The Rijksmuseum, ever the innovator in devising new ways for people to experience its incalculable cultural patrimony, opened a mini-branch at Schiphol airport. It was the first museum in the world to open in an airport. Now Rijksmuseum Schiphol is back again and better than ever in a newly refurbished space. The area just past security between Lounge 2 and 3, dubbed Holland Boulevard, has been converted into a museum showcasing some of the Netherlands’ greatest works of art.
The exhibition space was designed in an S-shape for ease of movement and travellers can enter it from two opposite sides. On display are 10 paintings from the Rijksmuseum collection. There are two pairs of exceptional portraits, landscapes with windmills enough to satisfy the most demanding of tourists, a floral still life that anyone who has played with the museum’s fantastic Rijkstudio gallery will recognize as the sample image on how to use the system, turbulent seascapes on canvas and on tile. Among the masters on display are Jan van Goyen, Willem van de Velde the Younger, Abraham Mignon and Michiel van Mierevelt.
For those last-minute “what did you bring me?” presents, there is also a gift shop with souvenirs from famous Dutch museums, including the Rijksmuseum. (They have some pretty great stuff, actually. I reverently clip my toenails into The Night Watch mini-tray my parents got me from the Rijksmuseum gift shop a few years ago.)

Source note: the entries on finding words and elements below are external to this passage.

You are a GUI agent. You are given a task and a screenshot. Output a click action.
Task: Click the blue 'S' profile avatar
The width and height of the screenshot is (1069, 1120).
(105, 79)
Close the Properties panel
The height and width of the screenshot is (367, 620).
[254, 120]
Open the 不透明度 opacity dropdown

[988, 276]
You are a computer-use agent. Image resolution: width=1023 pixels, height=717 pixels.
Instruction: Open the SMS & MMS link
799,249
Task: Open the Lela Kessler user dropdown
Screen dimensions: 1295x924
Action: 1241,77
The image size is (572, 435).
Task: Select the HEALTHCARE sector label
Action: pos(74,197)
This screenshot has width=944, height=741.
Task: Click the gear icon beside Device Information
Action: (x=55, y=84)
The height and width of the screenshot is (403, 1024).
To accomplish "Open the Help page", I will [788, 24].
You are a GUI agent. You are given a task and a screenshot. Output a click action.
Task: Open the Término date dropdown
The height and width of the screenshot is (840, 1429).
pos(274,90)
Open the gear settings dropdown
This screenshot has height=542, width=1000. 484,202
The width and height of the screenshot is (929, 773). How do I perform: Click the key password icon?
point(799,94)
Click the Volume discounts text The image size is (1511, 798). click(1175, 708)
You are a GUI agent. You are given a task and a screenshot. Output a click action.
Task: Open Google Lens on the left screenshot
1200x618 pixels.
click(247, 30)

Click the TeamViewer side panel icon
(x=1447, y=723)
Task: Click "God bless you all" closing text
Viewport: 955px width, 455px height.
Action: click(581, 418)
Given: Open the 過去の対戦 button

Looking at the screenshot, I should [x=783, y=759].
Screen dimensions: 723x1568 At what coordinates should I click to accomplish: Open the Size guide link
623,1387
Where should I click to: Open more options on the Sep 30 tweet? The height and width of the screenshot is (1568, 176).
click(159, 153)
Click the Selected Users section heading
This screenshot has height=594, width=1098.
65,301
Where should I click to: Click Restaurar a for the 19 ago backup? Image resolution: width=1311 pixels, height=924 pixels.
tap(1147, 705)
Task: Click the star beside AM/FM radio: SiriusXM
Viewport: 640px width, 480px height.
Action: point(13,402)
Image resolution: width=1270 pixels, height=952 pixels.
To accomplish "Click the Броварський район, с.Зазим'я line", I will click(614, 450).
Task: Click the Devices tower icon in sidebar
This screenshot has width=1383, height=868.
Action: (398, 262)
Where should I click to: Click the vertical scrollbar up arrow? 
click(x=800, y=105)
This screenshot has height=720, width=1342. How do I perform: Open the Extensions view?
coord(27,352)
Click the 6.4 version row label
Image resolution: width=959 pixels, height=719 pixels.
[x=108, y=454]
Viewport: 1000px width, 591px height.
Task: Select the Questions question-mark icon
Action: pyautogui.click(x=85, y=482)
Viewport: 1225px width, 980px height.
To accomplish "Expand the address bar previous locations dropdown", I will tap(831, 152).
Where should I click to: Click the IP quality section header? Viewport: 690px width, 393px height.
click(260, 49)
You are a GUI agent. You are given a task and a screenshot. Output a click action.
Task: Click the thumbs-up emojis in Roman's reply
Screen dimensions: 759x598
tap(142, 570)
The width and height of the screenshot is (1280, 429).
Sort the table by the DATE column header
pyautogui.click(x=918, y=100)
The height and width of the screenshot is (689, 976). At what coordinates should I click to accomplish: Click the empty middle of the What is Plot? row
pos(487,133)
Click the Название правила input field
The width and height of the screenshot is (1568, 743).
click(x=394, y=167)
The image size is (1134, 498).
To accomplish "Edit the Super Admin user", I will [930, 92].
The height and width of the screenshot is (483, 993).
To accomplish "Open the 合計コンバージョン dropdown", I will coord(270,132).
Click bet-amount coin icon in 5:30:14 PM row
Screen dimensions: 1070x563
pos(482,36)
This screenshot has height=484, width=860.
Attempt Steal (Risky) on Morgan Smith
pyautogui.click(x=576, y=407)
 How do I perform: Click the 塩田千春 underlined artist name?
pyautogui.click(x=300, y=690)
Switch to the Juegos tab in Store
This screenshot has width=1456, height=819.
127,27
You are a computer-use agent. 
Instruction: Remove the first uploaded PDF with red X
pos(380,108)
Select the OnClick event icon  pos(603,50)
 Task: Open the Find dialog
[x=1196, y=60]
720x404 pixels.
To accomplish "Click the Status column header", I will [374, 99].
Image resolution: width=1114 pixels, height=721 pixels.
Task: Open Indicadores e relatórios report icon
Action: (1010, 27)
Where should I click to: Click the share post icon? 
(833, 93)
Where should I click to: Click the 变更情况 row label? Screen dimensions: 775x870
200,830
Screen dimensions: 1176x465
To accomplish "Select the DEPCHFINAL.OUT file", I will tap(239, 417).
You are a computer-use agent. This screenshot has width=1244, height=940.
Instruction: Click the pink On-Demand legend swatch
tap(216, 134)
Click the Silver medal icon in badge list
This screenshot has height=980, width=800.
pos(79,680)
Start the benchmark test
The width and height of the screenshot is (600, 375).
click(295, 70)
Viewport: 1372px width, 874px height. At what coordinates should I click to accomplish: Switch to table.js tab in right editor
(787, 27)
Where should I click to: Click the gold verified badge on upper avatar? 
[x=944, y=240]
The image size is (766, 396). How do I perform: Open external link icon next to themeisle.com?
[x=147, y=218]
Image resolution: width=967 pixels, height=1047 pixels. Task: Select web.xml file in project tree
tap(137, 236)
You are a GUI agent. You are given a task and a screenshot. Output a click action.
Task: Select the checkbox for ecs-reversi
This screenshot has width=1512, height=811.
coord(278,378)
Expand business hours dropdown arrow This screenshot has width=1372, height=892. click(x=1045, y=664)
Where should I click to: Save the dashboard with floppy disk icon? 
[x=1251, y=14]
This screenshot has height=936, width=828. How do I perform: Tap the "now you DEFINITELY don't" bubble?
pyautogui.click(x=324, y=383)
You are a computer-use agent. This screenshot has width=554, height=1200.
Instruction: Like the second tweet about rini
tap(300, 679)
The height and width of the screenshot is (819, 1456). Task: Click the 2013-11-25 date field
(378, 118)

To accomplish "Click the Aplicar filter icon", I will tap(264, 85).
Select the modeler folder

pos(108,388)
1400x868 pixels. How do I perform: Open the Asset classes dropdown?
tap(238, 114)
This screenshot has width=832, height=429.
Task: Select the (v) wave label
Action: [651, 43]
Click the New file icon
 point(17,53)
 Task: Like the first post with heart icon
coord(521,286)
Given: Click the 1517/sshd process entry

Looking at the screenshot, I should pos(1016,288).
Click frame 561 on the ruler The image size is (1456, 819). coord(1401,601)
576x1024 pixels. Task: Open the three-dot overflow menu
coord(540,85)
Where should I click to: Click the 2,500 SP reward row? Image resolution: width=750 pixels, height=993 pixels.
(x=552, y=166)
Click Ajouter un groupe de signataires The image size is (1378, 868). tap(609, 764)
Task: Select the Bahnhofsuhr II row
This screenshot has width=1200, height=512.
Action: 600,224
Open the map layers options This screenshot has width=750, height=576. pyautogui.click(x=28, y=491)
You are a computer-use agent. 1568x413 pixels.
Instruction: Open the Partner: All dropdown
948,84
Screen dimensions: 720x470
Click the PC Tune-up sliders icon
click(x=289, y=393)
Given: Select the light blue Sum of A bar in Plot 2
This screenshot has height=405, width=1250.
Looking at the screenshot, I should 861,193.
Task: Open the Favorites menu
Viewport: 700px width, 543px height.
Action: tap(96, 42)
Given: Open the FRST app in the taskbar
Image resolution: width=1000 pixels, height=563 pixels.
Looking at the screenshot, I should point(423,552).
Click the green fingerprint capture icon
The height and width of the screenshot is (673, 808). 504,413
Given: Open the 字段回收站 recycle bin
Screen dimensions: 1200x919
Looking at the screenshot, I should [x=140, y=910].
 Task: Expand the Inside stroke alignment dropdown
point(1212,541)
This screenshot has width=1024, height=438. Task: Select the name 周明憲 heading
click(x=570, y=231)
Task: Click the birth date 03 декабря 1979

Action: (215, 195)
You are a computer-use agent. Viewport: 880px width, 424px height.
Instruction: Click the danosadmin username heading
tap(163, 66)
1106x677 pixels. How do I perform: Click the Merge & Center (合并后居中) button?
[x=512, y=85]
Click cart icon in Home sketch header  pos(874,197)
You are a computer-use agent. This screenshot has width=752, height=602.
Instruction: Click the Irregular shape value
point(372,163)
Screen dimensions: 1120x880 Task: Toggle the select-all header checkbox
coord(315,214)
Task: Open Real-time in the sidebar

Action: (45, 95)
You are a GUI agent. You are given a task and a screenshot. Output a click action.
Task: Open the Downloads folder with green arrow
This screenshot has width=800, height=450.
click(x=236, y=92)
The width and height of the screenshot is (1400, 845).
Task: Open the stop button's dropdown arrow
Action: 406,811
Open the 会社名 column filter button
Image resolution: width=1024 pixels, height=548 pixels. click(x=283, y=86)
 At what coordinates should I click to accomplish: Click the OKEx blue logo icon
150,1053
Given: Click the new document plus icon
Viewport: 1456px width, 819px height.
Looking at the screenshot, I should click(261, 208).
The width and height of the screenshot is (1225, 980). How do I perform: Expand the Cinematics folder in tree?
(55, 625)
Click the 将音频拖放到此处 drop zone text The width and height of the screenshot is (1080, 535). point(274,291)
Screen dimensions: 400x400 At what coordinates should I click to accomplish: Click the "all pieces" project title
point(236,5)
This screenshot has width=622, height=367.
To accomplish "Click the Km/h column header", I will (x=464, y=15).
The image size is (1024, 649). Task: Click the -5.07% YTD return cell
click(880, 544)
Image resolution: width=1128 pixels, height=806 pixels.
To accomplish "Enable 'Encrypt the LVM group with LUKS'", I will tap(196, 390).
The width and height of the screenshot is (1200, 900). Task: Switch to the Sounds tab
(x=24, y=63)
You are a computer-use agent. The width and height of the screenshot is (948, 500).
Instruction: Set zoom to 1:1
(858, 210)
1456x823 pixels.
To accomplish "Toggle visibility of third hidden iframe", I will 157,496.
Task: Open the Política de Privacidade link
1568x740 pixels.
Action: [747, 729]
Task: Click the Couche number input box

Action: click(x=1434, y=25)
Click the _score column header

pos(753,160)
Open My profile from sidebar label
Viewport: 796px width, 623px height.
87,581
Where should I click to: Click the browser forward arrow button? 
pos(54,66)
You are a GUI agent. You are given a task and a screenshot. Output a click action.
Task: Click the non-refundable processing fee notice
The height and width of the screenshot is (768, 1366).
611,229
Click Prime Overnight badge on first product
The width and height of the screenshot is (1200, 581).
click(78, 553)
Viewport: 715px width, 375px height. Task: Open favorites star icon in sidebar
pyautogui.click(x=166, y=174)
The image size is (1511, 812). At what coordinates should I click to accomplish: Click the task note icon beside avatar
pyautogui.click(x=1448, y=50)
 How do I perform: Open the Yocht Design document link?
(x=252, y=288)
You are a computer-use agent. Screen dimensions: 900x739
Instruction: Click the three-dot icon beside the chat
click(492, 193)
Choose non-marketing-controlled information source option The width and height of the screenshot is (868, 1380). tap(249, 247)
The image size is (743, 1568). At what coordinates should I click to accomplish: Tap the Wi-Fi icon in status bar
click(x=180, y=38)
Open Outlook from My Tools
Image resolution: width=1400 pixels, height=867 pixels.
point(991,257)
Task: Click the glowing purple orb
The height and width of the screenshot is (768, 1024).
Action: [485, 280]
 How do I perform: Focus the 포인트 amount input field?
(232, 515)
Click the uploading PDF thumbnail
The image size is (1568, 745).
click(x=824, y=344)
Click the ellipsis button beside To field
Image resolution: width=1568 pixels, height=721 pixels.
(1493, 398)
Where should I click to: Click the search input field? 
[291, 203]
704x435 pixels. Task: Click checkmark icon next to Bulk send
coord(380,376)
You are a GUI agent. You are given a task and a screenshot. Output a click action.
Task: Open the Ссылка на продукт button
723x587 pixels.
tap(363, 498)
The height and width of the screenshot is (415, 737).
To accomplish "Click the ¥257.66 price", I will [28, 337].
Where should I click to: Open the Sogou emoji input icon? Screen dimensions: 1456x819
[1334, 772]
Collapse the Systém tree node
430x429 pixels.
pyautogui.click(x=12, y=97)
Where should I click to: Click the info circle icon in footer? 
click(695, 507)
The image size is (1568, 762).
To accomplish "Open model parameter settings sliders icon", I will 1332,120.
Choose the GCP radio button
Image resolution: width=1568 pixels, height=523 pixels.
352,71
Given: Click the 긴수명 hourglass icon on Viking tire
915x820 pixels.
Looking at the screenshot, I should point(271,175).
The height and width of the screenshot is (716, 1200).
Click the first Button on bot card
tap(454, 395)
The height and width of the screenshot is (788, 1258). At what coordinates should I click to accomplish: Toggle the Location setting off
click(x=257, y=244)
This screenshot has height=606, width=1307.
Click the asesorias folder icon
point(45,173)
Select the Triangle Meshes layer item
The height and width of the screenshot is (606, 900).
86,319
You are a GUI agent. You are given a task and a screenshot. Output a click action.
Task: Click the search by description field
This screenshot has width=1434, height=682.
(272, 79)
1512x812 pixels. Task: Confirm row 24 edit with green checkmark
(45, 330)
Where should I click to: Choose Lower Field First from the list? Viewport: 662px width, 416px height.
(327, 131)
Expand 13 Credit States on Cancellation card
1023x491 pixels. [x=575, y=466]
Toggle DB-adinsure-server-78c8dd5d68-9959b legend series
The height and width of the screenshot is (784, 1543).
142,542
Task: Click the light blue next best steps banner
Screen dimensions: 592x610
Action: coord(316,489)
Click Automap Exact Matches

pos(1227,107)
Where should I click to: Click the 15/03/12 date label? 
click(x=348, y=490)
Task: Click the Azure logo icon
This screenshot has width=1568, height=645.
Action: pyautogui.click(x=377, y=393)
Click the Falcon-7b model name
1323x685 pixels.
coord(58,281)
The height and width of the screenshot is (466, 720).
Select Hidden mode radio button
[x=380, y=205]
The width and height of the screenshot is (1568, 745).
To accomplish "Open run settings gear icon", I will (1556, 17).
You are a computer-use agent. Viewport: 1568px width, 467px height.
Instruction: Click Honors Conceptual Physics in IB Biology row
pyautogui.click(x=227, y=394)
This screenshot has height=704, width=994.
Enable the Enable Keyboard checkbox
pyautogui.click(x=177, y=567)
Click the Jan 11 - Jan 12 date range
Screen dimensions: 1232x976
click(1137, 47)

The new exhibition makes Schiphol the only airport in the world with original 17th century artworks on display in the terminal. If visitors can’t make it to Holland Boulevard, Schiphol will give them a little something cool to remember the Netherlands’ art by anyway. Starting on September 5th, the entire 73-meter facade of carousel 16 in Baggage Hall 3 was decorated with pictures of 45 iconic paintings by the likes of Rembrandt van Rijn, Jan Mostaert, Johannes Vermeer and Vincent van Gogh.
Rijksmuseum Schiphol is open 24 hours a day and admission is free. Travellers flying into or out of Amsterdam will be able to transmute the base metal of slogging through airports into the purest Dutch Golden Age.